Your six to eight hours of sleep is a long period to go without any water consumption. Drinking two or three glasses of water right when you wake up is a good way to fuel your brain, get rid of toxins and increase your level of alertness. This is especially important after the age of 50: The National Council on Aging reports that “older adults experience body composition changes over time that leave them with less water in their bodies to start with.”

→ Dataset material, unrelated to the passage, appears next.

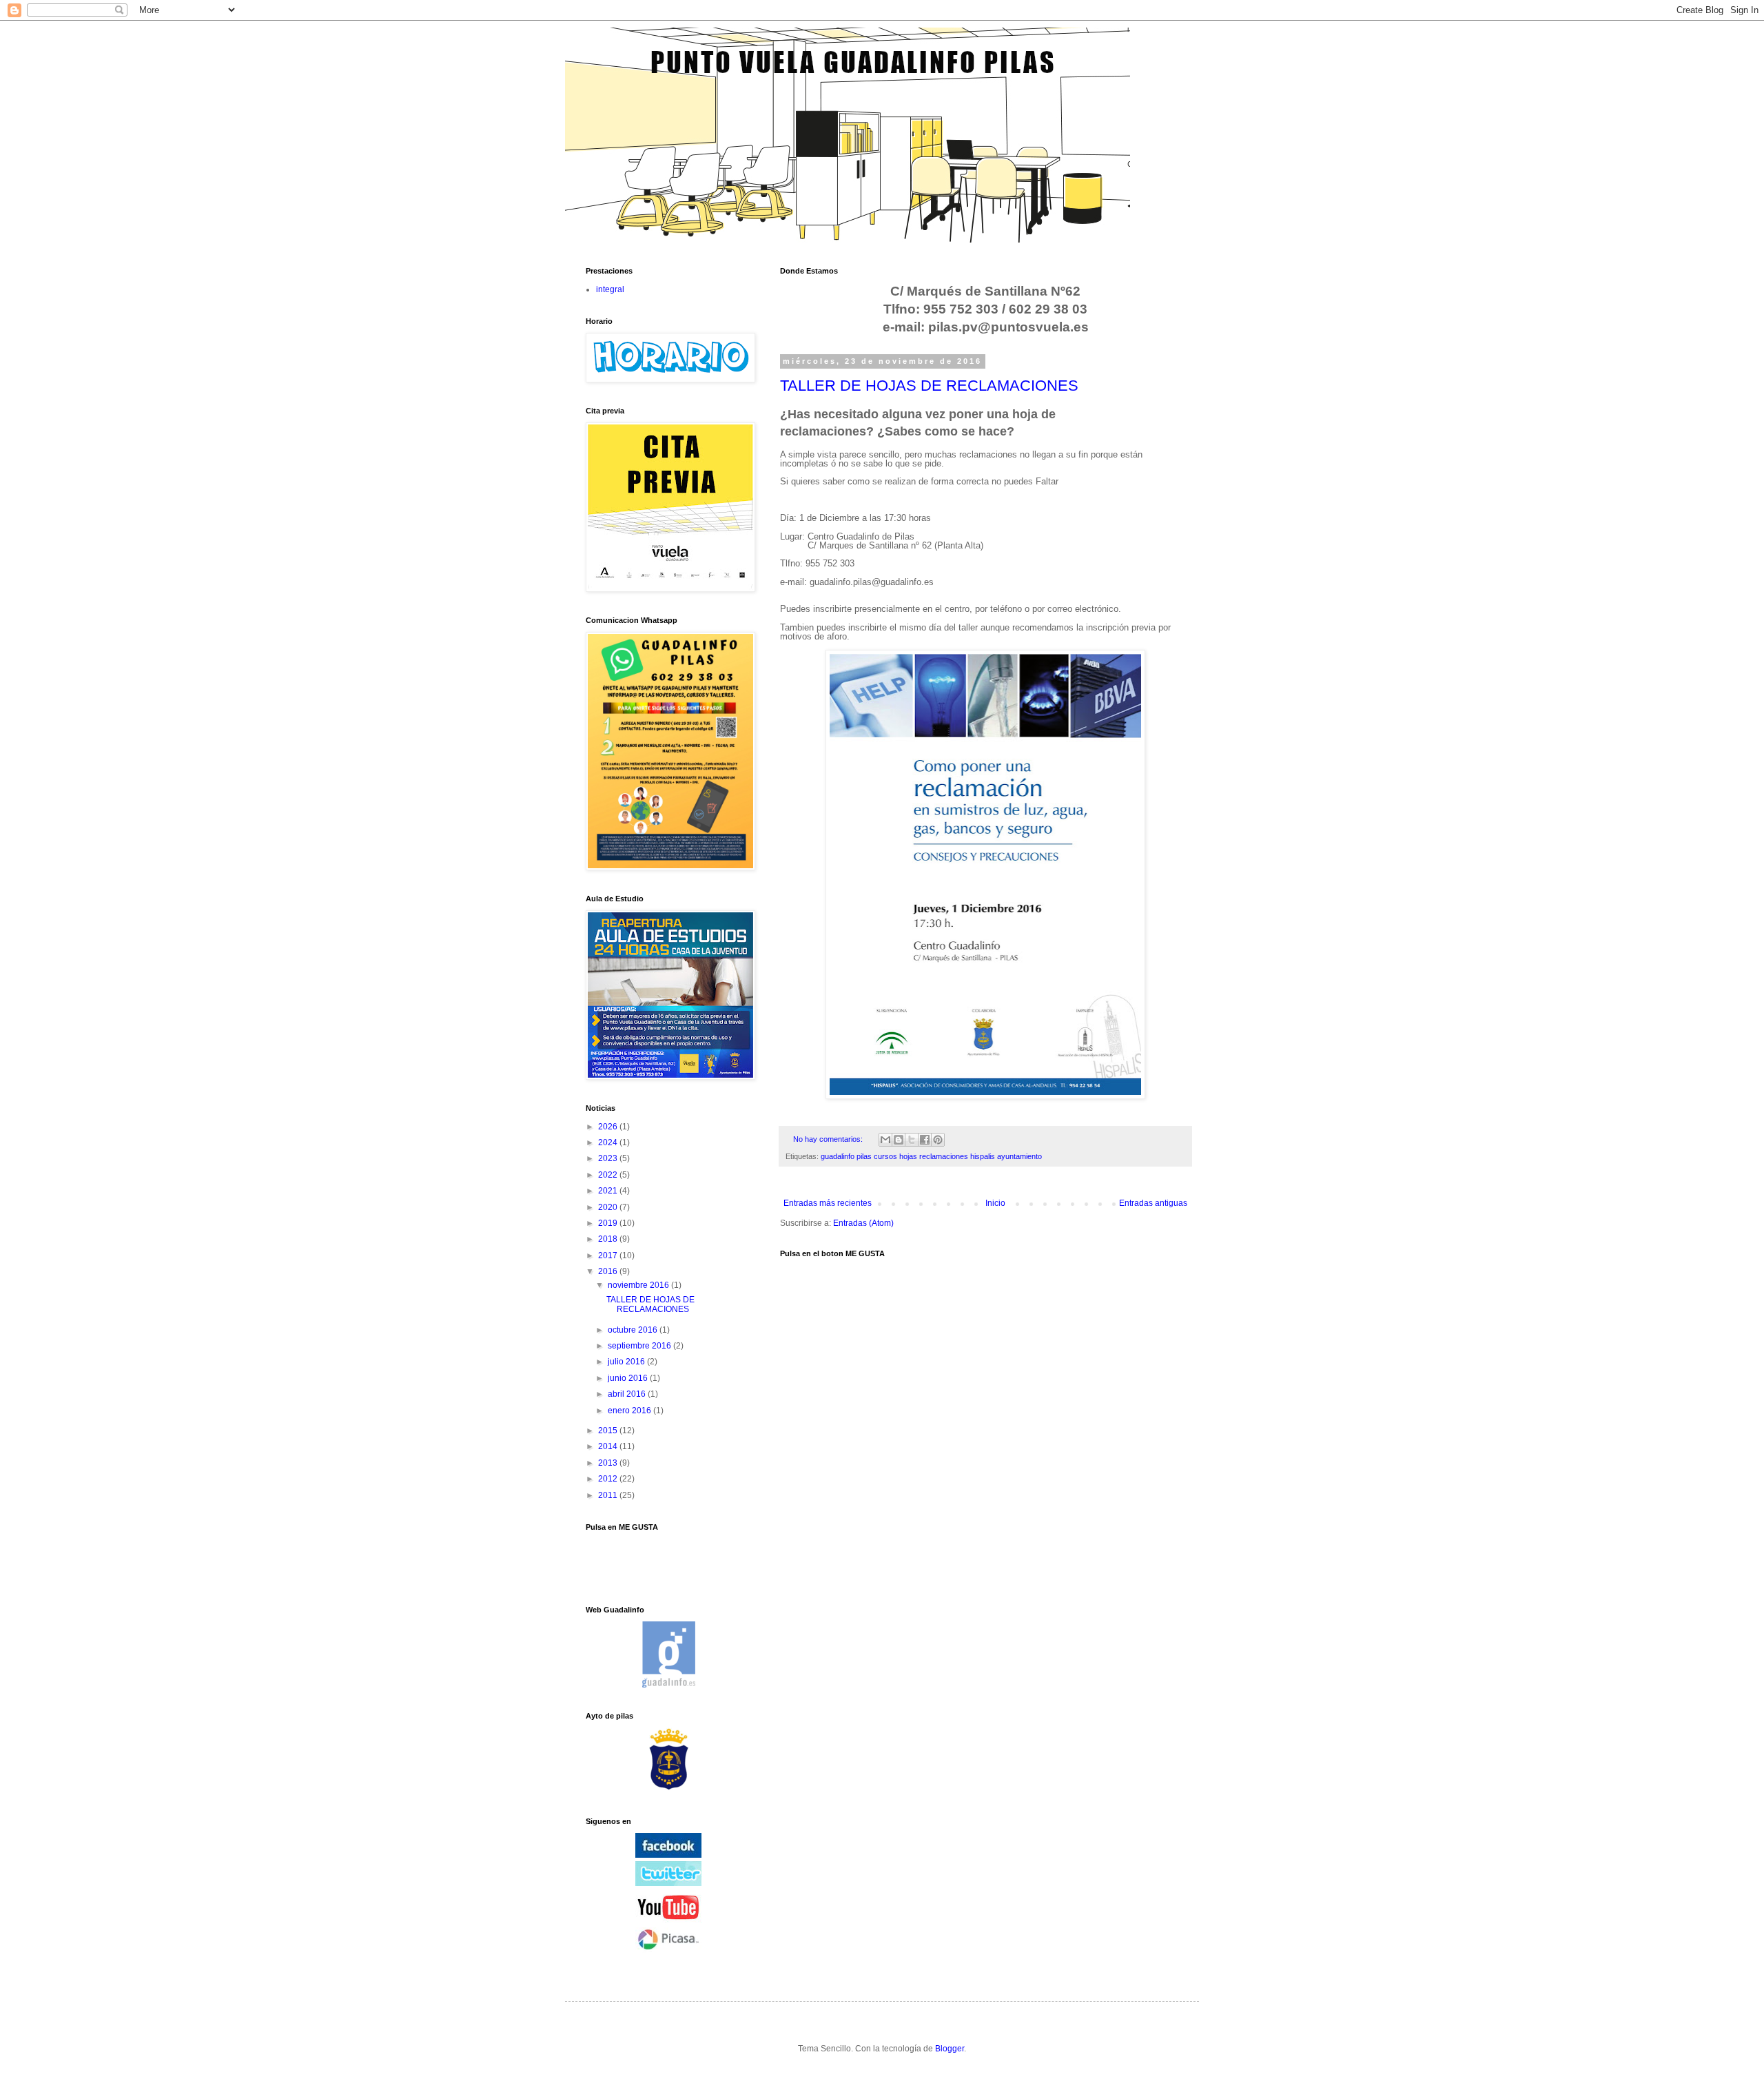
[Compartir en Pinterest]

Get Organised to jump-start your day
According to Brian Tracy, author of “Eat That Frog, 21 Great Ways to Stop Procrastinating and Get More Done in Less Time“, mornings are when we have the most discipline and the fewest distractions. We’re not telling you to have a frog for breakfast but to start your day with a significant accomplishment before 10 o’clock in the morning by dealing with the hardest thing you have to do or something you dread doing will help you manage the rest of your tasks easily.
By focusing on nourishing your body with a nutritious breakfast, engaging in gentle stretching exercises, practising meditation or deep breathing, and implementing self-care practices, you can make a significant impact on your overall energy levels.
Bear in mind that sometimes you may need to reset your morning routine to meet changes in your life (sometimes hormonal imbalance and night sweats don’t help stay focused). Feel free to review and refine it over time, until you’ll find the perfect one for you. Above all, don’t forget to celebrate each day. Keeping a positive mindset and emotions is crucial for personal growth and development. It enables you to move forward and make progress toward your midlife goals.